İranlı kalkınma model tasarımı yüksek konseyi düşünce kurumlarının üyeleri ile görüşmesinde bu açıklamayı yapan İmam Hamanei, kalkınmanın İslam-İran modelini tasarlamanın aslında İslam inkılâbının ürününü sunmaktan ibaret olduğunu ve yine İslam düşüncesine göre tüm alanlarda gelişmiş, yeni bir medeniyetin tasarımı sayıldığını bu yüzden çalışma ufkunun uzun vadeli ve derin olması gerektiğini beyan etti.

Günümüz dünyasının batı medeniyeti ve kalkınma modelinin etkisi altında olduğunu ve batı medeniyetinin yaşamın tüm alanları üzerinde sulta kurduğunu kaydeden İmam Hamanei, bu şartlarda İslam-İran kalkınma modelini tasarlamak için büyük cesaret gerektirdiğini ifade etti.

İmam Hamanei bu hareketin esas ruhunun, düşünce olduğunu ve uzun vadeli sayılan bu süreçte her türlü muhtemel eksiklik veya kusurun düzeltilebileceğini belirterek, bu harekette her türlü acelecilikten kaçınmak, yeni deneyimleri ve genç yetenekleri kullanmak ve böylece hareketin motorunun sürekli çalışmasını sağlamak gerektiğini vurguladı.

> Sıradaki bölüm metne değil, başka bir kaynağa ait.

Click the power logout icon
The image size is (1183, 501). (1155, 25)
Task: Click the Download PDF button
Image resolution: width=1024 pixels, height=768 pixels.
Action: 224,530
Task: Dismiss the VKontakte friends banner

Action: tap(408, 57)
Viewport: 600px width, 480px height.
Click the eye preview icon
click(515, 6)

İran’ın nano teknoloji, nükleer teknoloji ve savunma sanayii kurumları gibi gelişmiş bilimsel merkezlerinde genç bilim adamlarının faaliyet gösterdiğine vurgu yapan İmam Hamanei, gençlere güvenmek gerektiğini, çünkü gençlerin enerjisinin tükenmeyen enerji olduğunu ifade etti.

İmam Hamanei, İslam-İran kalkınma modelinin tasarımında çalışmanın esası olarak İslam ilkelerini göz önünde bulundurmak gerektiğini tasarımın tüm aşamalarında İslam ilkelerine titizlikle uyulması gerektiğini ve bu konuda asla müsamahakâr davranmamak gerektiğini vurguladı.

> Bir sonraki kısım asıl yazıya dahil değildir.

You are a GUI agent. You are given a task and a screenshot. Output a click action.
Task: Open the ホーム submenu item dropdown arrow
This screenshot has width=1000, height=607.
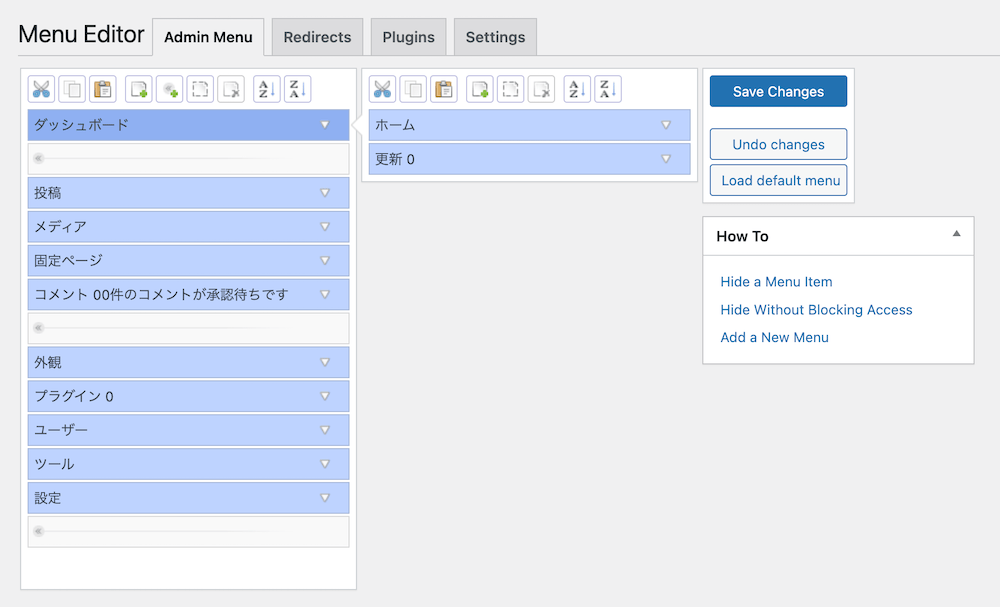(666, 125)

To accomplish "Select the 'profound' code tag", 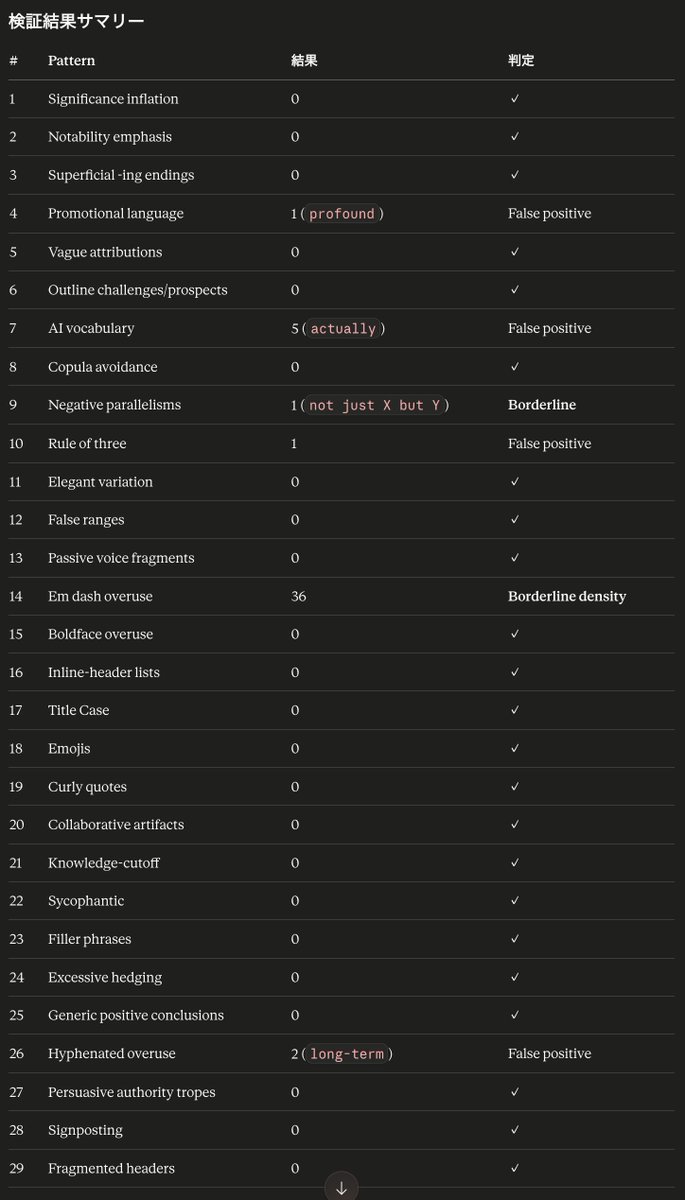I will (x=342, y=214).
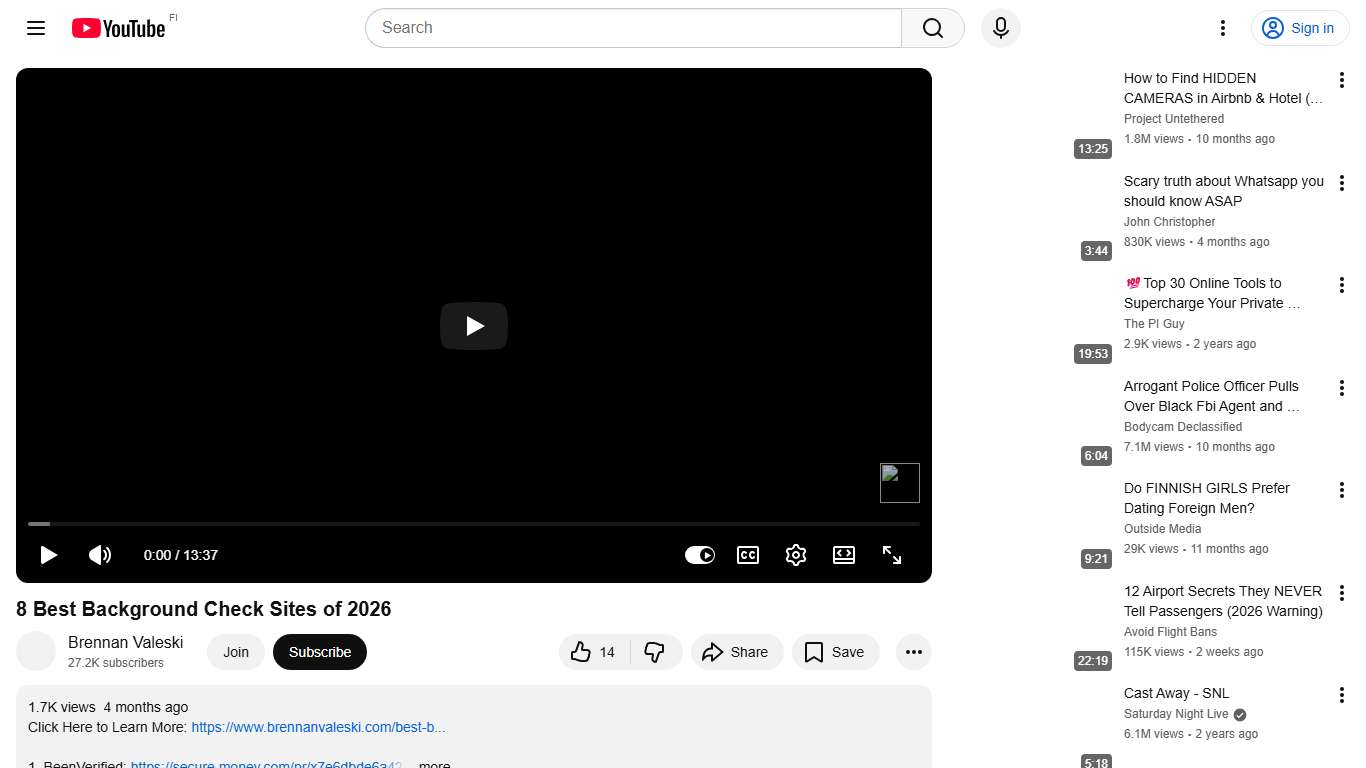
Task: Subscribe to Brennan Valeski
Action: pyautogui.click(x=319, y=651)
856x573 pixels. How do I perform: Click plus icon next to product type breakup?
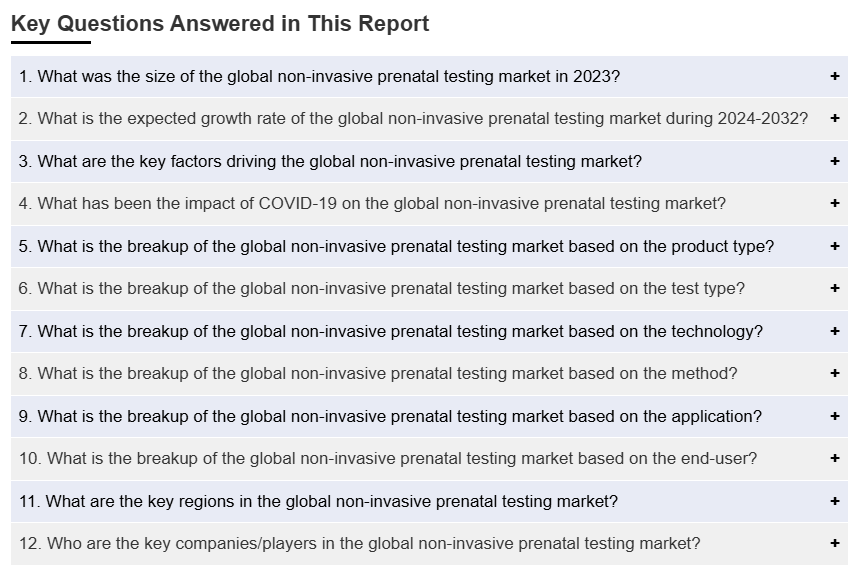(834, 247)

Dini ilimler merkezinin kapasitelerinden bu süreçte yararlanmanın zaruretine vurgu yapan İmam Hamanei, kalkınmanın İslam-İran modeli tasarlanırken düşünce, bilim, maneviyat ve yaşama alanları üzerinde durmak gerektiğini, bu dört alan arasında düşüncenin, diğerlerine nazaran daha köklü olduğunu kaydetti.